▸ PROBLEM REQUIREMENTS
Pick up the passage below on manufacturing an optical element right after its last sentence and write the next steps in the same style. Leave the data that follows it alone.

▸ EXTRACT PROVIDED
------------------------------

Method of Manufacturing Optical Element

Hereinafter, the optical element 10 according to the present invention will be described in more detail by describing a method of manufacturing the optical element 10.

First, the optical element substrate 12 is prepared. The optical element substrate 12 may be prepared by polishing or molding an optical material such as a lens glass material, or a single optical element such as a commercially available lens may be used.

Next, the antireflection coating 14 formed of a dielectric multi-layer film is formed on the light exit surface of the optical element substrate 12. The antireflection coating 14 may be formed using a well-known method such as sputtering or vacuum deposition depending on the material for forming the antireflection coating 14.

Next, the first light shielding film 16 is formed on the non-optical path portion of the optical element substrate 12. In the example of the drawing, in a preferable embodiment, the first light shielding film 16 is formed even on the end surfaces of the optical element substrate 12.

The first light shielding film 16 may be formed using a well-known method such as a coating method or a printing method (for example, an ink jet method) depending on the material for forming the first light shielding film 16.

Next, the interlayer 18 is formed to cover the optical path portion of the optical element substrate 12 and the first light shielding film 16. Accordingly, the interlayer 18 is formed even on the end surfaces of the optical element substrate 12.

As described above, the interlayer 18 is formed of the low refractive index layer and the high refractive index layer. The interlayer 18 may be formed using a well-known vapor deposition method such as vacuum deposition, plasma sputtering, electron cyclotron sputtering, or ion plating depending on the materials for forming the low refractive index layer and the high refractive index layer.

Next, a metal film or an alloy film which forms the functional film 20 is formed to cover the interlayer 18. Therefore, the metal film or the alloy film which forms the functional film 20 is also formed even on the end surfaces of the optical element substrate 12.

The metal film or the alloy film may be formed using a well-known vapor deposition method such as sputtering, vacuum deposition, plasma CVD, or ion plating depending on the material for forming the metal film or the alloy film.

Next, the second light shielding film 24 is formed on the non-optical path portion of the metal film or the alloy film. In the example of the drawing, in a preferable embodiment, the second light shielding film 24 is formed even on the end surfaces of the optical element substrate 12.

------------------------------

▸ DATA EXCERPT
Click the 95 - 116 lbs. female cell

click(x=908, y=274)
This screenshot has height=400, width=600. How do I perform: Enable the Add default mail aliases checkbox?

------------------------------

▸ ANSWER FOR THE TASK
The second light shielding film 24 may be formed of the same material as the first light shielding film 16. In addition, as described above, it is preferable that the region of the second light shielding film 24 contacting the functional film 20, that is, contacting the metal film or the alloy film is smaller than the region corresponding to the first light shielding film 16.

After the second light shielding film 24 is formed, a warm water treatment is performed on the metal film or the alloy film. As a result, the functional film 20 is formed where a region which is covered with the second light shielding film 24 has light reflecting properties and where a region which is not covered with the second light shielding film 24 is transparent and has an uneven structure.

Here, a method of performing a warm water treatment is not particularly limited, and various well-known methods can be used. Examples of the method of performing a warm water treatment are as follows:

(1) a method (method A) of dipping the film in warm water (including boiling water) at 60° C. to a boiling temperature for 1 minute or longer;

(2) a method (method B) of dipping the film in an alkali aqueous solution at 60° C. to a boiling temperature for 1 minute or longer;

(3) a method of exposing the film to water vapor.

By performing the above-described warm water treatment, the metal film or the alloy film undergoes peptization or the like such that it is converted into a metal hydrate or an alloy hydrate, the uneven structure is formed on the optical path portion which is not covered with the second light shielding film 24, and the optical path portion is transparent.

In addition, the non-optical path portion of the metal film or the alloy film which is covered with the second light shielding film 24 does not undergo the warm water treatment and thus is formed of the metal or the alloy having light reflecting properties without any change.

In the present invention, it is preferable that the warm water treatment is performed using the method A or the method B, and it is more preferable that pure water having an electrical resistivity of 10 MΩ·cm or higher is used as the warm water or water which is a material of the alkali aqueous solution.

The electrical resistivity is a value measured at a water temperature of 25° C.

In the present invention, as described above, the functional film 20 which is obtained by performing the warm water treatment on the metal film or the alloy film and has the transparent uneven-structure region is provided, and the first light shielding film 16 is provided. As a result, the optical element can be realized in which flare characteristics are excellent, and ghosting is suppressed.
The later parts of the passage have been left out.